(Data supplied Opens)

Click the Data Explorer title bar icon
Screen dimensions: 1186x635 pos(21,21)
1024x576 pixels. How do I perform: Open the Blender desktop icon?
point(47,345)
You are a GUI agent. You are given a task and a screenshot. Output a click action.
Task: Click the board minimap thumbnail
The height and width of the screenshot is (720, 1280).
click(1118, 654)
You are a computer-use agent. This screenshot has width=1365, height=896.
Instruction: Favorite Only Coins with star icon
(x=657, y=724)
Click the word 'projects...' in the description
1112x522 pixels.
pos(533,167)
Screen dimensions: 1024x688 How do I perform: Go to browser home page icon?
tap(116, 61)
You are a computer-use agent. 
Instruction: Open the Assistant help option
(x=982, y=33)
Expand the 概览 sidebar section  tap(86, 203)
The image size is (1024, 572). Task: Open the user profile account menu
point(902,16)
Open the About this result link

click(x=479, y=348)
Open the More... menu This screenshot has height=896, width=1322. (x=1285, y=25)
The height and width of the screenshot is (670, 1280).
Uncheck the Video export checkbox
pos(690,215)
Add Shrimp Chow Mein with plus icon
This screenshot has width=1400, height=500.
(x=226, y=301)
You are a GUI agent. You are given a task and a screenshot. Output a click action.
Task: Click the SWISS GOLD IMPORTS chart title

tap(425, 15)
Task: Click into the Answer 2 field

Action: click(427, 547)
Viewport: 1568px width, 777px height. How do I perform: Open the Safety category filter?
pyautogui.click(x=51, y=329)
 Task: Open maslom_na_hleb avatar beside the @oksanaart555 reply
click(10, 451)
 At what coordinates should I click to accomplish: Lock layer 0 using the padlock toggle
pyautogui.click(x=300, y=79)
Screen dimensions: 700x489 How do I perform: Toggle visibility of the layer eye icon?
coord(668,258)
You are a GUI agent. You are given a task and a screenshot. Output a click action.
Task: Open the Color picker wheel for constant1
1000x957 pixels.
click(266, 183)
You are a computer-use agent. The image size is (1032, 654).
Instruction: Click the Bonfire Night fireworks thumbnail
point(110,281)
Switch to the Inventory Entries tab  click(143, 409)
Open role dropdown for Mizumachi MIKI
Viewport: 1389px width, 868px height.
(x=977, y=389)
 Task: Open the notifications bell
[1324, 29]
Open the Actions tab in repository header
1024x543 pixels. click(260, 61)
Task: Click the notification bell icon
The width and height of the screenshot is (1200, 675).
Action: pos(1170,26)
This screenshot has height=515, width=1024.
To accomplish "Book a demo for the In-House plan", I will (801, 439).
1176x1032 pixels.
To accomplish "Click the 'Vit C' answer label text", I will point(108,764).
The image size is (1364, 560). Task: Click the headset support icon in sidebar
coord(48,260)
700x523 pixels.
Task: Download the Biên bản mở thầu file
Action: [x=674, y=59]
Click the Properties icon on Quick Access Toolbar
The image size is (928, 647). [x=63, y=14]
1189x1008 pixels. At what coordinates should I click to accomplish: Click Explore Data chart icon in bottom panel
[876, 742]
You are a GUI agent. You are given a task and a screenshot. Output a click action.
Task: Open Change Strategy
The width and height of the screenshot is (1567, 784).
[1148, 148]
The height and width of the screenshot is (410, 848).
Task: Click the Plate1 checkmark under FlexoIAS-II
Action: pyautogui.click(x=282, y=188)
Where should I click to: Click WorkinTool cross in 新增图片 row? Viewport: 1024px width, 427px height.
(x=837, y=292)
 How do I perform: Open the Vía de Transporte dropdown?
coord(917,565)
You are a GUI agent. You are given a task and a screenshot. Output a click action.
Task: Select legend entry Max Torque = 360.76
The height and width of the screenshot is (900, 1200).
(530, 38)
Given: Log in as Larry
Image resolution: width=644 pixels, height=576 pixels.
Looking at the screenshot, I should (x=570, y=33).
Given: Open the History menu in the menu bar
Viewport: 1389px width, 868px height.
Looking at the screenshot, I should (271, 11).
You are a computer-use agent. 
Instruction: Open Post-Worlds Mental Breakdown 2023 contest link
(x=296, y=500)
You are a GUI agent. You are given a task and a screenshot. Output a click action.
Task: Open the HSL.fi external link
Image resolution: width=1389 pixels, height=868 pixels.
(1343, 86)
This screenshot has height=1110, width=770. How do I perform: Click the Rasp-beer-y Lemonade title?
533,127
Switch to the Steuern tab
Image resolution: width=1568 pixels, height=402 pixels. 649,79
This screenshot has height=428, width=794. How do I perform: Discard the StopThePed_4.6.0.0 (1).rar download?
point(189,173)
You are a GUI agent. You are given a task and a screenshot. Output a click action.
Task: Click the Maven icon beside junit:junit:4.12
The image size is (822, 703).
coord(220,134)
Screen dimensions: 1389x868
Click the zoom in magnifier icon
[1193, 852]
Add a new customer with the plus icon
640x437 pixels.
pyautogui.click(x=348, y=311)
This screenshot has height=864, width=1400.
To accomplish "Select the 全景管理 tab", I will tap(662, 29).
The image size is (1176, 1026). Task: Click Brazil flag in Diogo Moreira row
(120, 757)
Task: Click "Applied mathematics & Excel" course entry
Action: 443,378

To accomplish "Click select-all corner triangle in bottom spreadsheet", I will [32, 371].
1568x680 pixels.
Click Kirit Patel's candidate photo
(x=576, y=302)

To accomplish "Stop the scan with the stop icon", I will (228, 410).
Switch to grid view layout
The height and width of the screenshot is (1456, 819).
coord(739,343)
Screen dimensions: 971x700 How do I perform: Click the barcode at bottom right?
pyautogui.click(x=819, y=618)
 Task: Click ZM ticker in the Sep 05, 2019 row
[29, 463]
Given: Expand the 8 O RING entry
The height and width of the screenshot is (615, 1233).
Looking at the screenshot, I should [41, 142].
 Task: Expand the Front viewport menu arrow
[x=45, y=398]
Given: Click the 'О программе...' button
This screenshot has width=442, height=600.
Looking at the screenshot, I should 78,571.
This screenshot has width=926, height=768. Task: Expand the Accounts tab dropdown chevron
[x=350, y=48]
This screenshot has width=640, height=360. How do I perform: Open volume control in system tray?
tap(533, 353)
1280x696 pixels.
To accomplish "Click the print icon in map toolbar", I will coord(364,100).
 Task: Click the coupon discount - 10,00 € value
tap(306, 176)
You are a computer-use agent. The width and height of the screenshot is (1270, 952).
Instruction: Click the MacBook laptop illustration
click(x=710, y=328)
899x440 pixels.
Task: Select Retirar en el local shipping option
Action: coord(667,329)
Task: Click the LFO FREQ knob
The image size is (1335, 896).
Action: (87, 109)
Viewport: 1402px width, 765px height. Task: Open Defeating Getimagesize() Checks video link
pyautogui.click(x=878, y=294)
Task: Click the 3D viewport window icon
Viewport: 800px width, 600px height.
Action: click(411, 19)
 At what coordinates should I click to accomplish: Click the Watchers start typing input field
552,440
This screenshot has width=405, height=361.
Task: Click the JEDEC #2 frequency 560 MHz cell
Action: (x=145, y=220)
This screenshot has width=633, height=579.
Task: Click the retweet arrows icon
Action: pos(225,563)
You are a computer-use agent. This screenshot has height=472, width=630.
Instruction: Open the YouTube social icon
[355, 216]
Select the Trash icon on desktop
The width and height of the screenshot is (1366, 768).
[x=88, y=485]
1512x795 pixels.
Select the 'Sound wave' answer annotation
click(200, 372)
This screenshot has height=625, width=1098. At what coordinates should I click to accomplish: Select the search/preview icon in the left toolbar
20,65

(Data supplied Closes)

What you will do:
Your answer must hold the line containing "1512x795 pixels." and all lines after it in the entries above, exactly, and nothing else.

The answer:
1512x795 pixels.
Select the 'Sound wave' answer annotation
click(200, 372)
This screenshot has height=625, width=1098. At what coordinates should I click to accomplish: Select the search/preview icon in the left toolbar
20,65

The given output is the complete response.